Each group in the output should be represented as its own nested map[string]any.

This sentence means that the callback function must return a map[string]any with a proper tree structure. slog can collect key-value pairs into groups and subgroups, and slogtest expects each group and subgroup to be stored in the right place as a dependent map[string]any in the outermost map. Since the handler I wrote is effectively flat rather than hierarchical, I wasn’t thinking of my output as a tree. As a result, I wasn’t sure how to satisfy slogtest at first. That said, once you know what slogtest expects, you can probably write a working parser without too much trouble. (You are also probably much more comfortable with tree structures than I am.)

The Bottom Line

Try slogtest if you write a slog handler. You may need to write a parser, but as the guide to writing handlers says, you don’t need to write a complete or perfect parser. A parser that would fail under all sorts of real conditions can be good enough. As long as the parser can handle unquoted, space-separated items, you will probably be fine. And, as I’ve said, slogtest will catch bugs.

Last Thoughts

Maybe it would be easier if slogtest had two modes. In the first mode, slogtest would check everything: the standard attributes for time, level, and message, but also any further key=value pairs. In the second mode, slogtest would only check the key=value pairs. After looking at slogtest’s source, I think that this would be an easy change. (You would only need to split the test cases into two groups and adjust a small number of the test cases for the second mode.)

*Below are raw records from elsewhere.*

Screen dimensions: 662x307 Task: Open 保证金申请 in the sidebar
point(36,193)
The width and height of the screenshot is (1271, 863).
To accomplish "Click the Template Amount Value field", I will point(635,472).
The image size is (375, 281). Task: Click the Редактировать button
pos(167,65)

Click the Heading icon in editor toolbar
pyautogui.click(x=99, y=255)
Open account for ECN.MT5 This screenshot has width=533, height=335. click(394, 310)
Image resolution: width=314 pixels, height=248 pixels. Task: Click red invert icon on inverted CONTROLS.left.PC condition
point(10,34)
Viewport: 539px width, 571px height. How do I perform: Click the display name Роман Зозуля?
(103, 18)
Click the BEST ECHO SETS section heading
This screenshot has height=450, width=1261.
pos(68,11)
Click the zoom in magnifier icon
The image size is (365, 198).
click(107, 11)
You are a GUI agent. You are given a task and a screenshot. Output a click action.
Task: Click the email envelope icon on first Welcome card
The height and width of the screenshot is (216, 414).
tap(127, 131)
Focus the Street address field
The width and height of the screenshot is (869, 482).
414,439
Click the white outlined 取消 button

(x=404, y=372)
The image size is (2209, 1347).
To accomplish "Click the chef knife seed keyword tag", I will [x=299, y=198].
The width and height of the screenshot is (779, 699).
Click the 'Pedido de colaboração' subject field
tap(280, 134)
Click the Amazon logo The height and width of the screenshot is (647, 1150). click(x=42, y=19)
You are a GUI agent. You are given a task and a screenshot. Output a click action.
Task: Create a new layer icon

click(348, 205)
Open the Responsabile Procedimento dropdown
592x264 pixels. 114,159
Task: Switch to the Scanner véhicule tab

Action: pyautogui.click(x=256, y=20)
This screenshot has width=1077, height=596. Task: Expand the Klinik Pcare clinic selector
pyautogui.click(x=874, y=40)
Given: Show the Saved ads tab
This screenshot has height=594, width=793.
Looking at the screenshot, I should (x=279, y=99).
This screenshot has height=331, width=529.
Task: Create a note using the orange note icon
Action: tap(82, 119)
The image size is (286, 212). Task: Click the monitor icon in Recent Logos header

My guess, however, is that the Go maintainers would not accept a pull request or proposal like this. And I don’t blame them. For the most part, slogtest handlers will produce structured output that is (relatively) easy to parse. And in cases like humane and tint, users can write ugly parsers that are good enough for the job at hand.

Finally, even if you use slogtest, you will need to write additional tests. slogtest only checks whether a handler conforms to slog’s rules for handlers. It doesn’t check whether your handler does whatever distinguishes it from existing handlers.

Update (2023-08-17)

I was wrong: Go’s maintainers would consider a request to change slogtest, and someone has already made such a proposal. The proposal isn’t exactly what I had in mind, but it should make it easier to control slogest in ways that would help less structured handlers like humane and tint. After reading the discussion on GitHub, I suspect the proposal will be accepted. (Thanks to Jonathan Amsterdam, who told me about the proposal in a comment on Lobste.rs.)